Source code for ABXpy.sideop.side_operations_manager

"""Class  providing services for task.py

- finds out the best point to execute side-operations (such as
  filtering and regressor generation) in the ABX task computation
  flow:

    * basically the more related a given side-operation is to the
      on/across/by structure of the ABX task, the earlier it can be
      executed and the lowest the computational cost is

- providing methods to actually carry out these side-operations at the
  point in the execution flow to which they were attributed

"""

import copy
import numpy as np


[docs]class SideOperationsManager(object):
    def __init__(self, db_hierarchy, on, across, by):
        # all columns
        self.extensions = ['', '_A', '_B', '_X', '_AB', '_AX', '_1', '_2']
        self.all_cols = {
            node.name for tree in db_hierarchy for node in tree.preOrder()}

        # FIXME add some checks that the original column names will
        # not cause parsing problems
        self.extended_cols = [
            col + ext for col in self.all_cols for ext in self.extensions]
        self.extended_cols_by_column = [
            [col + ext for col in self.all_cols] for ext in self.extensions]
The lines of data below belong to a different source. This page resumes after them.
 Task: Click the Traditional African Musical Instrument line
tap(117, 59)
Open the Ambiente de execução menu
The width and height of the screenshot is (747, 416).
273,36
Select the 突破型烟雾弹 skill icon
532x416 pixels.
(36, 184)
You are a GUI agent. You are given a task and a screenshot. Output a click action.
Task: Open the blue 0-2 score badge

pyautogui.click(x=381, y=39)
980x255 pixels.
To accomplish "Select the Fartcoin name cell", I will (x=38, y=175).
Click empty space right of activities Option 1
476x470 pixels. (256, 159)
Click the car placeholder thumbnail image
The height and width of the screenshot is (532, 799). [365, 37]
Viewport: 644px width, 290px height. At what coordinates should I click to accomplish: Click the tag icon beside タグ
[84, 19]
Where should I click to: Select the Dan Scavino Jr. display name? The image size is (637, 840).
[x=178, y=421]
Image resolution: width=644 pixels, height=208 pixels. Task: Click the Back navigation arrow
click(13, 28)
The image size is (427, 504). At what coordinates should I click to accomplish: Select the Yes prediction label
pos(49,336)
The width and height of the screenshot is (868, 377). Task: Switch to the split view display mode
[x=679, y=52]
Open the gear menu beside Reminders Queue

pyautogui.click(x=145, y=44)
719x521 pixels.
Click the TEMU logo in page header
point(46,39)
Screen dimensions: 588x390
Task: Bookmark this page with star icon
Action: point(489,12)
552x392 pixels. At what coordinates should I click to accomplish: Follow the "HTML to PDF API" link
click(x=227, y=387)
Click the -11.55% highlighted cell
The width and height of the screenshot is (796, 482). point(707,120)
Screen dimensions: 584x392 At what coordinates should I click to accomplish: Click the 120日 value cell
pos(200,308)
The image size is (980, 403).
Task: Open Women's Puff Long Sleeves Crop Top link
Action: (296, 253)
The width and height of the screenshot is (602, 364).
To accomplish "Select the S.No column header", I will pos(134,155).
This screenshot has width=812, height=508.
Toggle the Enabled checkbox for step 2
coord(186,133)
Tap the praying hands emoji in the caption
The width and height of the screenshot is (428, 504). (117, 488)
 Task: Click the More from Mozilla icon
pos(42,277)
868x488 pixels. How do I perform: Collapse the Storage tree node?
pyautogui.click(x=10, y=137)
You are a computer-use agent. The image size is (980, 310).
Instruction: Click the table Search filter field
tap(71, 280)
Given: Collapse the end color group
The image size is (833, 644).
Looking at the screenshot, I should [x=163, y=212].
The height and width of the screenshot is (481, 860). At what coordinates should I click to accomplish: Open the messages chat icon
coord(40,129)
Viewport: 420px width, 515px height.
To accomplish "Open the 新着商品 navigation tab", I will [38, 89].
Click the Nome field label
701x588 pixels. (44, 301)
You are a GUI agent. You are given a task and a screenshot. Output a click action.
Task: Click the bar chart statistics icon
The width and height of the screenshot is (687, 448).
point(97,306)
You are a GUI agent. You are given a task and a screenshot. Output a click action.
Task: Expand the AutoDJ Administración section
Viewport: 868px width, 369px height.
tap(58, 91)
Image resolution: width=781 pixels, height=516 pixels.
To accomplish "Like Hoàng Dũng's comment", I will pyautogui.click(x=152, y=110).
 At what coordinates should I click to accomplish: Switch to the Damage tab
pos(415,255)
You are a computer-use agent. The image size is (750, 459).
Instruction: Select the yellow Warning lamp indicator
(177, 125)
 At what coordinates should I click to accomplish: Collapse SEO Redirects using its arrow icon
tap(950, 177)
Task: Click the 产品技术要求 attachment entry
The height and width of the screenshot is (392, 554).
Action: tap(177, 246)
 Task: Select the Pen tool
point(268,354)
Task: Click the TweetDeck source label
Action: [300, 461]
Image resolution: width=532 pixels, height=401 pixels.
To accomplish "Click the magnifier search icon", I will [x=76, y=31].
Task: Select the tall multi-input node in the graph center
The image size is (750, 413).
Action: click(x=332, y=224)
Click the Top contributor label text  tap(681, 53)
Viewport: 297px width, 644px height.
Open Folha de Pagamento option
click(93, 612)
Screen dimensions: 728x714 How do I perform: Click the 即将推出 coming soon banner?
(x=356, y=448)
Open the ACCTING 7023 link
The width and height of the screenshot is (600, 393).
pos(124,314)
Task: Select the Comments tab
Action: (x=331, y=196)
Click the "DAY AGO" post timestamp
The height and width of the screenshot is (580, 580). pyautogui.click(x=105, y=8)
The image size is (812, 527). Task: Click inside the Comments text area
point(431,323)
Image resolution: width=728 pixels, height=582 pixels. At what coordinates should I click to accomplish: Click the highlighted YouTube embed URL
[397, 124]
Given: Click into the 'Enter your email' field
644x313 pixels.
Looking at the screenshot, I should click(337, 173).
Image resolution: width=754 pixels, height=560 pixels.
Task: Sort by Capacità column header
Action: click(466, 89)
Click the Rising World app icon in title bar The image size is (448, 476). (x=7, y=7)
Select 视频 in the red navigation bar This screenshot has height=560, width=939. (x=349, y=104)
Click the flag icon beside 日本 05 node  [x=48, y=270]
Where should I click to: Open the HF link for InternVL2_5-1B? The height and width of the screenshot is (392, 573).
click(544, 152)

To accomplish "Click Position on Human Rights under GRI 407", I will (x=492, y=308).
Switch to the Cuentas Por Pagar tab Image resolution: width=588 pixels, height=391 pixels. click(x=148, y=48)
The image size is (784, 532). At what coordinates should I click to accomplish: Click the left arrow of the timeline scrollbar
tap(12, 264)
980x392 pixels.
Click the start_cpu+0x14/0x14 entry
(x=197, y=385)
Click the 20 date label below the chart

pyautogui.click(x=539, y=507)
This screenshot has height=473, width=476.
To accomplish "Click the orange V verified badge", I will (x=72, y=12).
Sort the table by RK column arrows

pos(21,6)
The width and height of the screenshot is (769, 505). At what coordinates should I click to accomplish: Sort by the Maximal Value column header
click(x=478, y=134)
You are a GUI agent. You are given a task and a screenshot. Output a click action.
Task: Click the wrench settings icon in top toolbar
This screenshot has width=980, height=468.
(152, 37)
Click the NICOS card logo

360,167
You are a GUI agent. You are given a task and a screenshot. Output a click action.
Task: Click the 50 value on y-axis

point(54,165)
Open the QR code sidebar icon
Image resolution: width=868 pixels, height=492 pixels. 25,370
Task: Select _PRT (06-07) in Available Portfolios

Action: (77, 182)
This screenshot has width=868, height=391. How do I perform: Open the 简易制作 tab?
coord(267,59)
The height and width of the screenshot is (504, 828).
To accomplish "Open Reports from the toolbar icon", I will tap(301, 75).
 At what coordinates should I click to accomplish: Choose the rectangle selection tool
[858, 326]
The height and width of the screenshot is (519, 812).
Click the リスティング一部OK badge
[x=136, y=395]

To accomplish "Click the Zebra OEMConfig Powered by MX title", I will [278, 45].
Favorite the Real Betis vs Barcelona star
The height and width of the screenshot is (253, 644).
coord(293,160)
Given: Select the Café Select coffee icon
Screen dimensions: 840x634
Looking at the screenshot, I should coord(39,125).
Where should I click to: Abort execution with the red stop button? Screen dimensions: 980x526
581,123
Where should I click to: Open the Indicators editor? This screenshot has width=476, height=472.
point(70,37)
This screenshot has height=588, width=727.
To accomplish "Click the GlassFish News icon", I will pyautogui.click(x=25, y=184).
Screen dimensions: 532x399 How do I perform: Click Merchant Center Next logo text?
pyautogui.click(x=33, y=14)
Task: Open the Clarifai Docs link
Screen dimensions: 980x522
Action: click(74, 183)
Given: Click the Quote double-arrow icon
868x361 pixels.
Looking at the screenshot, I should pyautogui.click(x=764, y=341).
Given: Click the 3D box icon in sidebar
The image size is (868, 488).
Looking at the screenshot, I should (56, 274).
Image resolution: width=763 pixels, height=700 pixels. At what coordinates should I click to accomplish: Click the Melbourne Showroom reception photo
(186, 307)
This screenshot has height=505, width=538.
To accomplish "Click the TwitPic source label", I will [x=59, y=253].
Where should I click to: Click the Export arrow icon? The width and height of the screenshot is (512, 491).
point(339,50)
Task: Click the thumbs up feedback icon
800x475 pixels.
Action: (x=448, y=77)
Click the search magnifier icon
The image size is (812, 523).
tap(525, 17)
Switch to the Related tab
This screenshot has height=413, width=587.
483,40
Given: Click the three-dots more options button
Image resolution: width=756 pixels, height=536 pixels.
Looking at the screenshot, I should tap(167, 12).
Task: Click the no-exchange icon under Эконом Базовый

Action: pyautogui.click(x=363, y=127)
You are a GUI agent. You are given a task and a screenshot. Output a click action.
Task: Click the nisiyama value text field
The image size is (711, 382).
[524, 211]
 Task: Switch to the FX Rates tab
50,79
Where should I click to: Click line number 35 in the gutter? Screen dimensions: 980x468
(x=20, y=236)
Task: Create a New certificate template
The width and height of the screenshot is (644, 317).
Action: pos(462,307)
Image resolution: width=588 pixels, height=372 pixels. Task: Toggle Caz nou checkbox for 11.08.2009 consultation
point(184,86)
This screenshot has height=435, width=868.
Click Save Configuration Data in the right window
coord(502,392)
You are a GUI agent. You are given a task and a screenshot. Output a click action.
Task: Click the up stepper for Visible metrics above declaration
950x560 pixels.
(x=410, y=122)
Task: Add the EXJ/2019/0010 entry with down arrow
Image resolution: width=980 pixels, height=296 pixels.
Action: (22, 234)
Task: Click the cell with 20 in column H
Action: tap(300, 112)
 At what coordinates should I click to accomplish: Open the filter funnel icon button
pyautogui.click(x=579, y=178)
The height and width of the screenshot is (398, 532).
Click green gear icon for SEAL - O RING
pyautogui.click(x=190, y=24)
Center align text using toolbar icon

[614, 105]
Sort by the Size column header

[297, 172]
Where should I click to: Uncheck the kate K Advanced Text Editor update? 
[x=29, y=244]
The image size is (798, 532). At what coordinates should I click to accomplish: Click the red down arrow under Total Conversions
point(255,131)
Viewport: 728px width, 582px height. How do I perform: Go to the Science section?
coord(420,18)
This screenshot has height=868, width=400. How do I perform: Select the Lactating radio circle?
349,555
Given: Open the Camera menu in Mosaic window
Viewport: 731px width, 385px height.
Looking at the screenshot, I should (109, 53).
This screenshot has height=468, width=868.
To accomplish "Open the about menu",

        # find on/by/across descendant columns db_hierarchy is a list
        # of ABX.lib.tinytree object
        roots = [tree.findChild(lambda x: x.name == on[0])
                 for tree in db_hierarchy]
        for root in roots:
            if not(root is None):
                on_root = root
                break
        self.on_cols = {node.name for node in on_root.preOrder()}

        across_roots = []
        for col in across:
            roots = [tree.findChild(lambda x: x.name == col)
                     for tree in db_hierarchy]
            for root in roots:
                if not(root is None):
                    across_roots.append(root)
                    break

        self.across_cols = {col for root in across_roots for col in {
            node.name for node in root.preOrder()}}

        by_roots = []
        for col in by:
            roots = [tree.findChild(lambda x: x.name == col)
                     for tree in db_hierarchy]
            for root in roots:
                if not(root is None):
                    by_roots.append(root)
                    break

        self.by_cols = {col for root in by_roots for col in {
            node.name for node in root.preOrder()}}

        # other columns
        self.other_cols = set.difference(
            self.all_cols,
            set.union(self.on_cols, self.across_cols, self.by_cols))

        # FIXME containers could also add AX, AB, BX for further
        # optimization (but wait to see if this can really be useful)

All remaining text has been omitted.